Srebrenica and the International System
A massacre took place 20 years ago in and around Srebrenica in front of the whole world’s eyes with the Serbian military forces killing 8,000 Bosnian men and raping, torturing thousands of women and children after the U.N. declared the area a ‘safe zone’
Last week people around the world commemorated the massacre in Srebrenica that took place 20 years ago. In this well-known massacre, Serbian forces killed more than 8,000 Bosnian men and raped, abused and tortured thousands of women and children in and around the town of Srebrenica. The massacre of men and abuse of women and children took place after the U.N. declared the area a “safe area.” The U.N. Protection Force (UNPROFOR) that was in charge in the region however failed to prevent the massacre. Eyewitness testimonies after the massacres demonstrated the insensitivity and lack of action among the UNPROFOR soldiers, who were mostly comprised of Dutch Units that were later awarded for their service by the government of the Netherlands.
The event that took place in Srebrenica was not just a massacre of civilians; It also represented a major signpost for the end of the post-World War II world and a showcase of the ineffectiveness of the international community. In the midst of Europe, where societies had witnessed or been victimized by genocide half a century ago, members of the international community failed to react and prevent another massacre despite all of the warning signs. Despite discourse of democracy, human rights and freedoms, the European countries and their union basically could not agree on a policy that could stop the events in Srebrenica. After this failure, the European Union expanded to include Central and Eastern European countries; however, it could not take the necessary lessons from this problem to deal with the humanitarian crises in the world and its neighborhood. The difficulty of developing a common policy on humanitarian crises continues to this day. The recent failure of the union to develop an effective policy to deal with migrants to the Mediterranean shows the continuation of this situation.

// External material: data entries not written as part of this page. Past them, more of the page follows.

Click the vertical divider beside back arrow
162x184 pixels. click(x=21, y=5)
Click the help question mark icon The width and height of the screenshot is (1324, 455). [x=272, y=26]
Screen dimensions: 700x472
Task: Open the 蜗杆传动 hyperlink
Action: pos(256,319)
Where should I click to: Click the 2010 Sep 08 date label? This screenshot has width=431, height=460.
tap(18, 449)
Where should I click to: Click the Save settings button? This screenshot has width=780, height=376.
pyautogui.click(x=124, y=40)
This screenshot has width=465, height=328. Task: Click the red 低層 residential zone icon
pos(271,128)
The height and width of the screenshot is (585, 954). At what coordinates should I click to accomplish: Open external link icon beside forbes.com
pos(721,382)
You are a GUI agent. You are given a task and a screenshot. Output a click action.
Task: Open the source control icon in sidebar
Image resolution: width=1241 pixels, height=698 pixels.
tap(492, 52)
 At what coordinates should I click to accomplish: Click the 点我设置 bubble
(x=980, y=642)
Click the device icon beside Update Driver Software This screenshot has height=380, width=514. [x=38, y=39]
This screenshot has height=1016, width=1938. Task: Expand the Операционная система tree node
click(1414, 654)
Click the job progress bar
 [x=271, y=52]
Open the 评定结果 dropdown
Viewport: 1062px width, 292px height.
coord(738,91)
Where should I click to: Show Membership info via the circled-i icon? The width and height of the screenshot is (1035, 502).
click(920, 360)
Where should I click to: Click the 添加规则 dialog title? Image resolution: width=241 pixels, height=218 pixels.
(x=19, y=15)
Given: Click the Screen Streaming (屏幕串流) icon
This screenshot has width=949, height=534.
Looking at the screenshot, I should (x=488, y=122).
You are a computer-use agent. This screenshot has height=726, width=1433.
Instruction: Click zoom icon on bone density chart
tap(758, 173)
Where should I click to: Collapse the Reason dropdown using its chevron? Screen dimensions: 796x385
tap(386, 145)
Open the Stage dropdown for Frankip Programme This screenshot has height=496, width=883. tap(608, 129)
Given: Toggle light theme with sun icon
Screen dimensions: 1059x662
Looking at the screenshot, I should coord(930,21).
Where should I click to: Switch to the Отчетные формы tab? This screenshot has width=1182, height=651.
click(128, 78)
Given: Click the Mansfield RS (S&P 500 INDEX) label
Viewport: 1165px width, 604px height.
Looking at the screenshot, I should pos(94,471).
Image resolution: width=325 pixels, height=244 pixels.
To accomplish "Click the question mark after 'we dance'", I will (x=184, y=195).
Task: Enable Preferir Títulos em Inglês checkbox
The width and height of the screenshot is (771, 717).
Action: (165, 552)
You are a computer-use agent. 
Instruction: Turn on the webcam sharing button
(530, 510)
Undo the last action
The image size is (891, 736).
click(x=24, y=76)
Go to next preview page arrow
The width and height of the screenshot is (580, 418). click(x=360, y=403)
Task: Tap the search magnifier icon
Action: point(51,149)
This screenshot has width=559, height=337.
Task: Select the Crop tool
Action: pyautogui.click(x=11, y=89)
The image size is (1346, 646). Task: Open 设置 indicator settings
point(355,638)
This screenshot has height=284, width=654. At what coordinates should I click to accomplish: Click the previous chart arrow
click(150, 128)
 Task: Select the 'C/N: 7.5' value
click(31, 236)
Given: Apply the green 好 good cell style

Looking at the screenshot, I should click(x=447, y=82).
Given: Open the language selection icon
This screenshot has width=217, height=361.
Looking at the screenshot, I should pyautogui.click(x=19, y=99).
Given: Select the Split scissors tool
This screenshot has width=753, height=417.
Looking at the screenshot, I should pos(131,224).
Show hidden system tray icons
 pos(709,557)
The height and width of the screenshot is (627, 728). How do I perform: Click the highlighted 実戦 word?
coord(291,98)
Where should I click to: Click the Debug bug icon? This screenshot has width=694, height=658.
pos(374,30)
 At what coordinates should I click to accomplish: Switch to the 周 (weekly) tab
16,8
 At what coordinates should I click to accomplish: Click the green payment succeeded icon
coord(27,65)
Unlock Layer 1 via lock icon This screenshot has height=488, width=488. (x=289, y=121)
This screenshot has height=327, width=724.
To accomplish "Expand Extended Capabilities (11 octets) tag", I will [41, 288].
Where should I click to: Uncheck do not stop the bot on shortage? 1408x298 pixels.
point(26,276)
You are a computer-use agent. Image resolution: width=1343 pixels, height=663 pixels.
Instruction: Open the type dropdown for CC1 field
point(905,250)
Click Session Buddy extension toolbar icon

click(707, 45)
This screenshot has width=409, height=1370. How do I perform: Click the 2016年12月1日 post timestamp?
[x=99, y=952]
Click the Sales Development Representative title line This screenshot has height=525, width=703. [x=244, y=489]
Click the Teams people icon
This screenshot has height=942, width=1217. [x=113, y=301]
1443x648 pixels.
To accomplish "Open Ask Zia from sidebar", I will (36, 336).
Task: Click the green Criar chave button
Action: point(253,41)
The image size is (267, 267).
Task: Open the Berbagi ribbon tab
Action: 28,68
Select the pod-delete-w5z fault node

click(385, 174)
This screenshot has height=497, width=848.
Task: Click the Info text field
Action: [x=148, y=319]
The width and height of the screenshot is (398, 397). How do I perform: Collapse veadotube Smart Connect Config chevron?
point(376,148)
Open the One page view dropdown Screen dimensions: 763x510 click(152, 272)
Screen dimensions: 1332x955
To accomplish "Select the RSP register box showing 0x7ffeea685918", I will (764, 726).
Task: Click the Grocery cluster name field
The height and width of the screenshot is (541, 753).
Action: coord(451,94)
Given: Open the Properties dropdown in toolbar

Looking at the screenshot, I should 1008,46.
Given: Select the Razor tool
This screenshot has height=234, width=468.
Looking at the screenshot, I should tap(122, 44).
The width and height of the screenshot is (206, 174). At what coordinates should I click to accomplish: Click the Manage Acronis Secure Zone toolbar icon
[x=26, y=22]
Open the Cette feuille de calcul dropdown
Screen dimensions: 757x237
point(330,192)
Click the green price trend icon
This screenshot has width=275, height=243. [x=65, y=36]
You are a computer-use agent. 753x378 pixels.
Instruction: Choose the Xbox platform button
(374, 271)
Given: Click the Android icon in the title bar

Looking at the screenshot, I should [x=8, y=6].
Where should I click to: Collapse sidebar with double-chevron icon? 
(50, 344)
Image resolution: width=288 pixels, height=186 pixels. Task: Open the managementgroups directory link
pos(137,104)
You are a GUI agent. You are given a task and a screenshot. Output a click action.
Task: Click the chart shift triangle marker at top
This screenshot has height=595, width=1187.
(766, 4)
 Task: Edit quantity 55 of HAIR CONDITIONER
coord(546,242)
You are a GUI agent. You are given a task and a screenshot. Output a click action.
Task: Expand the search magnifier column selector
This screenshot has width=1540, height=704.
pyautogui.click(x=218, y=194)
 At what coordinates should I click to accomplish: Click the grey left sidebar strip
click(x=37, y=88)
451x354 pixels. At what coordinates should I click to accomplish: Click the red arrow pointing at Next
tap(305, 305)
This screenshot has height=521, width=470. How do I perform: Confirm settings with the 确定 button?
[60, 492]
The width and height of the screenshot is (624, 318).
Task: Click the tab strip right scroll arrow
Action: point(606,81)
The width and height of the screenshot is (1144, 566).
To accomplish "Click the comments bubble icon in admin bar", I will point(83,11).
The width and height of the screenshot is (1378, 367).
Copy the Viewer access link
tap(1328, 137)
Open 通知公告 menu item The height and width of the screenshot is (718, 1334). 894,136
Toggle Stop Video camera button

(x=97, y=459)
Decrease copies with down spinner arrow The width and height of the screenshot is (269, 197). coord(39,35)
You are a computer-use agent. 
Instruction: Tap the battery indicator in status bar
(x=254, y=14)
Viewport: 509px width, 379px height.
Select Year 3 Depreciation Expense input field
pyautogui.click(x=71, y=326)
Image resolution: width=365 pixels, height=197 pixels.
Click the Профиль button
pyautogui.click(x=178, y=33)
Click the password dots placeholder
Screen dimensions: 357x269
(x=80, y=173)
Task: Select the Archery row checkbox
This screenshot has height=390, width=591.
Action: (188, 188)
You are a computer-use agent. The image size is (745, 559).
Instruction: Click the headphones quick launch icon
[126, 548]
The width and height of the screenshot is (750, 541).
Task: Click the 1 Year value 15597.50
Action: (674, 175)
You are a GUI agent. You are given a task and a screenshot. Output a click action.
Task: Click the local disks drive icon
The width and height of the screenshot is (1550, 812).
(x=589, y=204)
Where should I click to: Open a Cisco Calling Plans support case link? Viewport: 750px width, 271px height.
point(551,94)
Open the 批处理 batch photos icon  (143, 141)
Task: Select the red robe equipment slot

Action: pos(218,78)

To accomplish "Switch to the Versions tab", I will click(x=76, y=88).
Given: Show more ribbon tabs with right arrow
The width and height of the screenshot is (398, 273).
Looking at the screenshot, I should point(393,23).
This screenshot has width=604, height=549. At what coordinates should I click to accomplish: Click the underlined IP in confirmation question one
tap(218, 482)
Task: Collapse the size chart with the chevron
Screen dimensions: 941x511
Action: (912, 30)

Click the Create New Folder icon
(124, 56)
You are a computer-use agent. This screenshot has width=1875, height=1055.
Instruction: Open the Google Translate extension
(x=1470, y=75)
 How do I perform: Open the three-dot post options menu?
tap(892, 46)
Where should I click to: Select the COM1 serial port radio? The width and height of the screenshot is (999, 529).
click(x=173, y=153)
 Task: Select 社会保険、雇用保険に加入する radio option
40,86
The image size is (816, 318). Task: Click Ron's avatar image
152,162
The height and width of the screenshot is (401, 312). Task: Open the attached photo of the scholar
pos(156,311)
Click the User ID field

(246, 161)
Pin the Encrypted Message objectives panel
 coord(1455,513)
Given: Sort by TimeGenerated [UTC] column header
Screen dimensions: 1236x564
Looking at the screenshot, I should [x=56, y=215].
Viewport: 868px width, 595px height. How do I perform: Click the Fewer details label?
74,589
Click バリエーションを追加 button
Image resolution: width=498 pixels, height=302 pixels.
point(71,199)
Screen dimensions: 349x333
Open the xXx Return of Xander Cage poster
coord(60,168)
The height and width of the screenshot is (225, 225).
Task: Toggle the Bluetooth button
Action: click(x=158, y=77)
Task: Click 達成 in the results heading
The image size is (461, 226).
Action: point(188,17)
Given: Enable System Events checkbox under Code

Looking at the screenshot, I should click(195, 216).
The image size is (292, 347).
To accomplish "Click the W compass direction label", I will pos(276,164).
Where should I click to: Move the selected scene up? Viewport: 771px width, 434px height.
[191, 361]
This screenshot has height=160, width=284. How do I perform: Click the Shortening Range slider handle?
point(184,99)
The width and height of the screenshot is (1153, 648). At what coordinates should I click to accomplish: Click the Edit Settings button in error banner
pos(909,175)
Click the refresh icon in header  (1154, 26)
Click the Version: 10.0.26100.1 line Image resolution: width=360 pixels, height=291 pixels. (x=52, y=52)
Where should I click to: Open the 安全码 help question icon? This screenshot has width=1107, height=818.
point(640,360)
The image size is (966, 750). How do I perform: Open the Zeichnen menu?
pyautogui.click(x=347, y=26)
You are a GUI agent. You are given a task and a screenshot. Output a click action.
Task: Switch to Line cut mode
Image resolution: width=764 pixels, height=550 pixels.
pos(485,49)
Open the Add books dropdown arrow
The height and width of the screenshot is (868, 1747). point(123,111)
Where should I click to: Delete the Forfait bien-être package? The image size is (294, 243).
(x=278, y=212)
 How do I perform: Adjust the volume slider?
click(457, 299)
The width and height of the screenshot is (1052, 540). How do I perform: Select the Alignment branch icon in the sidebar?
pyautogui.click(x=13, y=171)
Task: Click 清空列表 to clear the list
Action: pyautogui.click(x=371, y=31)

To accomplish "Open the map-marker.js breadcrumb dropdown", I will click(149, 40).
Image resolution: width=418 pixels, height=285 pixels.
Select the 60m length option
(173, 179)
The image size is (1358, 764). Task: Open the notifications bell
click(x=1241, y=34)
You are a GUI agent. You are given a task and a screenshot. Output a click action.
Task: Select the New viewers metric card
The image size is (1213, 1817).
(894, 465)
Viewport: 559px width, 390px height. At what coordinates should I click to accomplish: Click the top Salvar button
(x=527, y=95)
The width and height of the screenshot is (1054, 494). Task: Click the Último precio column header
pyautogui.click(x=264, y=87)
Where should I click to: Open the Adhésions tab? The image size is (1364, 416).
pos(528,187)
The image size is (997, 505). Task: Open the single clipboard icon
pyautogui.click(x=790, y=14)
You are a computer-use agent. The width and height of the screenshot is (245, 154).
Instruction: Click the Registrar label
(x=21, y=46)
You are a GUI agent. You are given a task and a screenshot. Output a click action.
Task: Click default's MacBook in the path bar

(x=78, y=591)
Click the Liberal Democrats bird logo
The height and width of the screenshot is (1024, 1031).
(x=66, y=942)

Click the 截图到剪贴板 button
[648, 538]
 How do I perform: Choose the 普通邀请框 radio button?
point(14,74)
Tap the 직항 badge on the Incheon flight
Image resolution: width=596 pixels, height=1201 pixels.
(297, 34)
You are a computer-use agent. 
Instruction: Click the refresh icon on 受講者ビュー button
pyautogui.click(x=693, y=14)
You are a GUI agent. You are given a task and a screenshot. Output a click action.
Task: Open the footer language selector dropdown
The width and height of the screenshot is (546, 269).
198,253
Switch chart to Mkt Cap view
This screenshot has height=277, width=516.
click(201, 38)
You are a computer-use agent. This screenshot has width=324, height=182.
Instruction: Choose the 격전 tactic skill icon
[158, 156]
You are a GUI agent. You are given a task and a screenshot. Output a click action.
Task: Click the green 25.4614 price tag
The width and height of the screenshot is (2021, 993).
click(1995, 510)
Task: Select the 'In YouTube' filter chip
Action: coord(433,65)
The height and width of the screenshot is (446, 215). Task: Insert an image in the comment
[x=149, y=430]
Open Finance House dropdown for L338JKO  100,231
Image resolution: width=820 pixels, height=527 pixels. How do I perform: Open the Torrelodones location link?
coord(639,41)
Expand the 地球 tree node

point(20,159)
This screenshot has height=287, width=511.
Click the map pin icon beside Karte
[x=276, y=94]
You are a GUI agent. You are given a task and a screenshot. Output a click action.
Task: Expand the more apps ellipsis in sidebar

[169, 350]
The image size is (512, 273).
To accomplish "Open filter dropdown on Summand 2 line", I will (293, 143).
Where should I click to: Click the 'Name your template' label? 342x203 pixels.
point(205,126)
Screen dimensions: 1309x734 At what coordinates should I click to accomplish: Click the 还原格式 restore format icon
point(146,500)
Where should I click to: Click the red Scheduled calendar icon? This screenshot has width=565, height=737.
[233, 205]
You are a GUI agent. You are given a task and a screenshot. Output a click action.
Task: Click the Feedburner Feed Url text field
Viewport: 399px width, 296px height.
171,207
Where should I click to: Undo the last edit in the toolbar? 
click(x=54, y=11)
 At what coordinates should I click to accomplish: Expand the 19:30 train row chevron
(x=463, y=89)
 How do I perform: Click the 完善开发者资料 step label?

Another major, humiliating defeat in the vein of Srebrenica was the failure of the United Nations to develop any meaningful solution for the problem and prevention of the massacre in Srebrenica. The U.N. system also did not take the necessary lessons from the Srebrenica genocide. For the last 20 years, despite the emergence of new norms such as “responsibility to protect,” the U.N. has been inefficient in preventing massacres around the world. Its Security Council in fact has turned into a body that acts against its mission of providing security and peace around the world. In different instances, the council has even failed to pass resolutions of condemnation of human rights abuses and mass killings. Twenty years after its failure in Srebrenica, the U.N. Security Council even failed to label the massacre in Srebrenica as a “genocide” due to a veto by Russia. This decision was not only a humiliating defeat for the international system but also another example of the increasing irrelevance and inefficiency of the U.N. Security Council and its procedures.
Twenty years after these horrific incidents, the Srebrenica massacre shows that under current circumstances, the international system fails to provide any solutions to prevent acts of genocide and ethnic extermination. With its current structure, the U.N. can provide nothing to protect the victims of human rights abuses, repression and violence. To ask for reform of the system seems a rhetorical position for many, but the tragedies of the last 20 years demonstrate that it is a must, and it is an overdue measure that needs to be taken.